Brief 1 → Retype the concussion study summary from "Diffusion Tensor Brain" down to "the concussion itself.".
Brief 2 →
Answer these questions from the concussion study summary:
(a) What is the study's planned enrollment?
(b) Which publication from 2016 is mentioned?
(c) In which two regions did some earlier studies find an increase in AF?

Extract provided →
· · ·
Diffusion Tensor Brain MRI in the Detection of Structural Abnormality of the White Substance in Concussion

NCT06144359 · Status: RECRUITING · Phase: NA · Type: INTERVENTIONAL · Enrollment: 80

Last updated 2023-11-22

No results posted yet for this study

Summary

Concussions in sports are a major public health problem because of their frequency, and are often underdiagnosed because of an unspecific clinical picture or sometimes masked by the concussion itself.

Support data has been constantly evolving in recent years, including the last publication of the Berlin Consensus in 2016 specifying support in the field. However, to date, there is no tool to predict the severity of a concussion or to predict when it will return to play objectively and reliably.

Brain MRI done after the head injury is most often normal. However, previous studies agree that there is a persistent electrophysiologic disturbance several weeks after the injury, and the specific pathophysiology of white matter changes after a head injury remains controversial.

Diffusion tensor imaging (DTI), in addition to morphological sequences, is capable of assessing white matter microstructure and fibrous tract integrity or not. Several parameters, such as the seemingly normal white matter fractional anisotropy (FA) coefficient, the mean diffusivity and the radial diffusivity, may be altered in the aftermath of a concussion, indicating axonal damage not visible on conventional MRI sequences.

Previous studies have evaluated these parameters with sometimes contradictory results: some have found an increase in AF in specific regions such as the cortico-spinal tract and the corpus callosum, others have found a decrease in AF.

So far, assessment of a player's condition on and off the field after a head injury has been based on clinical criteria alone, sometimes far too subjective. The player may choose to mask their symptoms to allow them to return to the game faster, or feign more than they have. Once pathologies such as bone fractures or intracranial hematomas are ruled out by conventional imaging, there is no longer any tool for a more accurate diagnosis of possible microstructural alterations of brain tissue and for monitoring of the patient.

The advent of new MRI techniques such as diffusion imaging, and particularly diffusion tensor imaging (DTI), is a promising tool to better understand white matter involvement in diffuse axonal lesions.
· · ·
Data →
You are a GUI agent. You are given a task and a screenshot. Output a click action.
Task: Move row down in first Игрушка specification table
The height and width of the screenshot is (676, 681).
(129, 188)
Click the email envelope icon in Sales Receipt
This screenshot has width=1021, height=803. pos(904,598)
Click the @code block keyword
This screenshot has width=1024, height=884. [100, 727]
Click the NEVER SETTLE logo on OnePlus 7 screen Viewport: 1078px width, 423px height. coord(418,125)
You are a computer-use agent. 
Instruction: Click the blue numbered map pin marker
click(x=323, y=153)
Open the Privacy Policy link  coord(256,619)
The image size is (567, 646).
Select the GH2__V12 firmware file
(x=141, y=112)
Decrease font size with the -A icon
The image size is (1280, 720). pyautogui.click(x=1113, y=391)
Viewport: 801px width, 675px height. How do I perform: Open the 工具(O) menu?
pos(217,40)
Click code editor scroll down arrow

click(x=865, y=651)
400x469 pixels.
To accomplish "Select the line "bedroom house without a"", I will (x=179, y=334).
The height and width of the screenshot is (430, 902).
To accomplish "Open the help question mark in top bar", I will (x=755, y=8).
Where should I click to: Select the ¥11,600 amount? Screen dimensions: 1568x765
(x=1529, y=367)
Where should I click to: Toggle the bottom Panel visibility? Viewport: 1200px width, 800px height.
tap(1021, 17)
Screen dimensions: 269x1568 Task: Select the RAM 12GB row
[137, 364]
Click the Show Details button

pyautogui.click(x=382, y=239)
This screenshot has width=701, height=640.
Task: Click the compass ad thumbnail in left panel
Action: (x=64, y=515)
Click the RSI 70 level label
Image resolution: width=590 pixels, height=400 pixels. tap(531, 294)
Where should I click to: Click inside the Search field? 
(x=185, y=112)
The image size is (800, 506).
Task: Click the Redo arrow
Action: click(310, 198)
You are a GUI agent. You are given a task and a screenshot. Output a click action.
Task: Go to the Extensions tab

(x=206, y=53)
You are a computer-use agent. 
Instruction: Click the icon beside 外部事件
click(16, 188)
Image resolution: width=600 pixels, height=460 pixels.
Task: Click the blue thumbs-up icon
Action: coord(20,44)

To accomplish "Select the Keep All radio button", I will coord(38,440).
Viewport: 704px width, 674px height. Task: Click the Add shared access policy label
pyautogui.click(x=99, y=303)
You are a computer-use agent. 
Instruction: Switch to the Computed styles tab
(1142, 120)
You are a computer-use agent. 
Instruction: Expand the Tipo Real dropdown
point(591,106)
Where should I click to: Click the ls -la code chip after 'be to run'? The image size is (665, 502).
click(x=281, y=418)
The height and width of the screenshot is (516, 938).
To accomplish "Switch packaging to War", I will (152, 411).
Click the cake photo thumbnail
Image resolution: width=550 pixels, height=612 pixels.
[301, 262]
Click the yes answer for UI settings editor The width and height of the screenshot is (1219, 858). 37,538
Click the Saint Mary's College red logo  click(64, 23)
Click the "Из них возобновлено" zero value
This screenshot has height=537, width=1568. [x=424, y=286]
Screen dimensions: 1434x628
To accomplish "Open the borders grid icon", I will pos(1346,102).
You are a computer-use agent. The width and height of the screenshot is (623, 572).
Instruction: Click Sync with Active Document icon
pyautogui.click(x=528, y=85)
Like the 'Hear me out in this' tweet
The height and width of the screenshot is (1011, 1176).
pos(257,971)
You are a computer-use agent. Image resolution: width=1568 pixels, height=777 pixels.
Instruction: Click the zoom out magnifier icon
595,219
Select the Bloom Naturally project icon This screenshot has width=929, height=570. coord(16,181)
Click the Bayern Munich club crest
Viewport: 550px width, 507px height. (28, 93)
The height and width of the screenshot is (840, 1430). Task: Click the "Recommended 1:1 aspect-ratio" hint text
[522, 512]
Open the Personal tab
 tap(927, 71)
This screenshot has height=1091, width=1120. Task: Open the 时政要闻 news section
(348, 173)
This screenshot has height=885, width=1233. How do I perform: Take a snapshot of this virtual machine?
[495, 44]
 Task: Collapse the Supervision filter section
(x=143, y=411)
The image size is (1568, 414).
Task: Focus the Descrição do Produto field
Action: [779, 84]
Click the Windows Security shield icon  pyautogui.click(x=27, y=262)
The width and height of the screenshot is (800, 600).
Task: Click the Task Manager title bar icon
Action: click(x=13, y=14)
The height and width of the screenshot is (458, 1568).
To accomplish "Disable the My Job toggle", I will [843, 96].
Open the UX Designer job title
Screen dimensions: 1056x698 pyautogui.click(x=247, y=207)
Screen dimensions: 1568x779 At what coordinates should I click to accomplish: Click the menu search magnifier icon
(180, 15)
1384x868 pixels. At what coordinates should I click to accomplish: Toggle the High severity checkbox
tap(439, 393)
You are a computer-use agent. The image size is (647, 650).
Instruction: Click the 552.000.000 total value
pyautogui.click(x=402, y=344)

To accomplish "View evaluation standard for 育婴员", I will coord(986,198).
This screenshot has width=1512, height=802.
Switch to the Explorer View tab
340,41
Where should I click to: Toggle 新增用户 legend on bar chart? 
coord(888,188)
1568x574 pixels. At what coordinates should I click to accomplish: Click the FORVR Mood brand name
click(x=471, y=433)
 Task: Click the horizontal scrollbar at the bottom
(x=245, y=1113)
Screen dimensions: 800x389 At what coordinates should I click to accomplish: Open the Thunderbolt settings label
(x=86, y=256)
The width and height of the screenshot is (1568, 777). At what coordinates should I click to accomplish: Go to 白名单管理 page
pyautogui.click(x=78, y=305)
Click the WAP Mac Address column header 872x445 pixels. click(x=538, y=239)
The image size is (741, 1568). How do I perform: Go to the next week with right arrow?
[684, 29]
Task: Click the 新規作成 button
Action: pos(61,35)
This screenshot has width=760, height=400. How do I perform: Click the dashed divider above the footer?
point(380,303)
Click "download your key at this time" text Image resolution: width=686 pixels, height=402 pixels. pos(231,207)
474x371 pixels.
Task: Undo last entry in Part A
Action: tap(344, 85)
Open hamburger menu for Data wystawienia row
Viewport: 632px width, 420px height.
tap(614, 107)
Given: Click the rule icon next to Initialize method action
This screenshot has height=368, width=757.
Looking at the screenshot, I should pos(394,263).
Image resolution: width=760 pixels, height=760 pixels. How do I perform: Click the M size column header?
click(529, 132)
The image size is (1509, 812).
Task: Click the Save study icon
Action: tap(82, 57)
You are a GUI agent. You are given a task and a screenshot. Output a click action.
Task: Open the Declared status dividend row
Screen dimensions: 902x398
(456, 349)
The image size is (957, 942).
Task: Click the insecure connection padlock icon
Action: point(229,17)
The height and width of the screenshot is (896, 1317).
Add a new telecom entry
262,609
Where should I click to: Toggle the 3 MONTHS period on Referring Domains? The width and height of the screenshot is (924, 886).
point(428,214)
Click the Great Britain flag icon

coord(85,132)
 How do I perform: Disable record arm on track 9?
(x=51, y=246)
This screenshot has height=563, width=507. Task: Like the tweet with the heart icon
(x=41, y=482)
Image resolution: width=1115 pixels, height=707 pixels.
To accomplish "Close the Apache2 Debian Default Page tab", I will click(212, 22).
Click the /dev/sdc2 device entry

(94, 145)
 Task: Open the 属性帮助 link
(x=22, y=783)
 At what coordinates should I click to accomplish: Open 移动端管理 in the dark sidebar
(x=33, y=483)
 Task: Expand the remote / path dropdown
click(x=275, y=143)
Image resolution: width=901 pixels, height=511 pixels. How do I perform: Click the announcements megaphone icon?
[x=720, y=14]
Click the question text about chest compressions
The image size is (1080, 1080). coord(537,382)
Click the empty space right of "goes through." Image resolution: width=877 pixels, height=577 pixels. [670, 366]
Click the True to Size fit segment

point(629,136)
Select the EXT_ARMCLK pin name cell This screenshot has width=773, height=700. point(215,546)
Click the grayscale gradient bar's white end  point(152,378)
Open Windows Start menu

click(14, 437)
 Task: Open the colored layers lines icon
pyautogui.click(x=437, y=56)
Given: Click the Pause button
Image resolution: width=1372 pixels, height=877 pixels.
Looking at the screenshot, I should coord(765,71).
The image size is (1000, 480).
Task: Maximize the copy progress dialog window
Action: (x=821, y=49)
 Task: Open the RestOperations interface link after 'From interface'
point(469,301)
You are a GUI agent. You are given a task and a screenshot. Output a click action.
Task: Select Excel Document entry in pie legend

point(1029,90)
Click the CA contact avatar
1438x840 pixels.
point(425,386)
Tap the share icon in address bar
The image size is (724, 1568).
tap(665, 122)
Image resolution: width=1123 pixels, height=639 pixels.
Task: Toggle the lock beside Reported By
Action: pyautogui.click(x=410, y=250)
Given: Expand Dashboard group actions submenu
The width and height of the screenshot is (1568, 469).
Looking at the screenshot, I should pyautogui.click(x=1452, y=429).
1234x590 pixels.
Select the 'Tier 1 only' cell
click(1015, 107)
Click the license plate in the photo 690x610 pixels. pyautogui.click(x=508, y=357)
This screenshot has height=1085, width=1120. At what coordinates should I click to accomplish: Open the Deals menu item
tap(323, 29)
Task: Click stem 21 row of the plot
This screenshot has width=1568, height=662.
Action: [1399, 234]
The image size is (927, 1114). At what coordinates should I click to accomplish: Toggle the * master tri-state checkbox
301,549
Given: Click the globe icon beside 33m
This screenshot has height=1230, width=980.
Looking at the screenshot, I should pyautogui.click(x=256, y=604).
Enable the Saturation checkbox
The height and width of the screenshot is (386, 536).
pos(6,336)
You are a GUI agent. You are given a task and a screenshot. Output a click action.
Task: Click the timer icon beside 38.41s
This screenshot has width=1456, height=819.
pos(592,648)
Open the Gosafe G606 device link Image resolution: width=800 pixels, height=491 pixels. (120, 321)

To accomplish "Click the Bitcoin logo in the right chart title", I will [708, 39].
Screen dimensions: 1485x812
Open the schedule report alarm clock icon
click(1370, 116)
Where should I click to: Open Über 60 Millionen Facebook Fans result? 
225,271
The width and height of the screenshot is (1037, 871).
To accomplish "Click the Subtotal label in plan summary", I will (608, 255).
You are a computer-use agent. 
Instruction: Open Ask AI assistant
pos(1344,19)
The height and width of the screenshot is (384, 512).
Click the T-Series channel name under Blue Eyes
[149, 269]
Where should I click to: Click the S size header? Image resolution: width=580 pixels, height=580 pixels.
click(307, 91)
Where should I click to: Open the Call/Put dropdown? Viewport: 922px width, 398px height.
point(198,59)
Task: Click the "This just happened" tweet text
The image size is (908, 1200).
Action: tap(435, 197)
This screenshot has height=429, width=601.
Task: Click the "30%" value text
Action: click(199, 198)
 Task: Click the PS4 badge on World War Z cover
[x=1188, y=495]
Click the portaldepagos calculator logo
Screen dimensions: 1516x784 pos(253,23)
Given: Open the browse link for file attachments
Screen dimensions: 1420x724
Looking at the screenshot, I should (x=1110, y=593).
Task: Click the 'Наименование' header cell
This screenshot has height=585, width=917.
· · ·
Solution 1 →
Diffusion Tensor Brain MRI in the Detection of Structural Abnormality of the White Substance in Concussion

NCT06144359 · Status: RECRUITING · Phase: NA · Type: INTERVENTIONAL · Enrollment: 80

Last updated 2023-11-22

No results posted yet for this study

Summary

Concussions in sports are a major public health problem because of their frequency, and are often underdiagnosed because of an unspecific clinical picture or sometimes masked by the concussion itself.

Solution 2 →
(a) 80
(b) The Berlin Consensus
(c) The cortico-spinal tract and the corpus callosum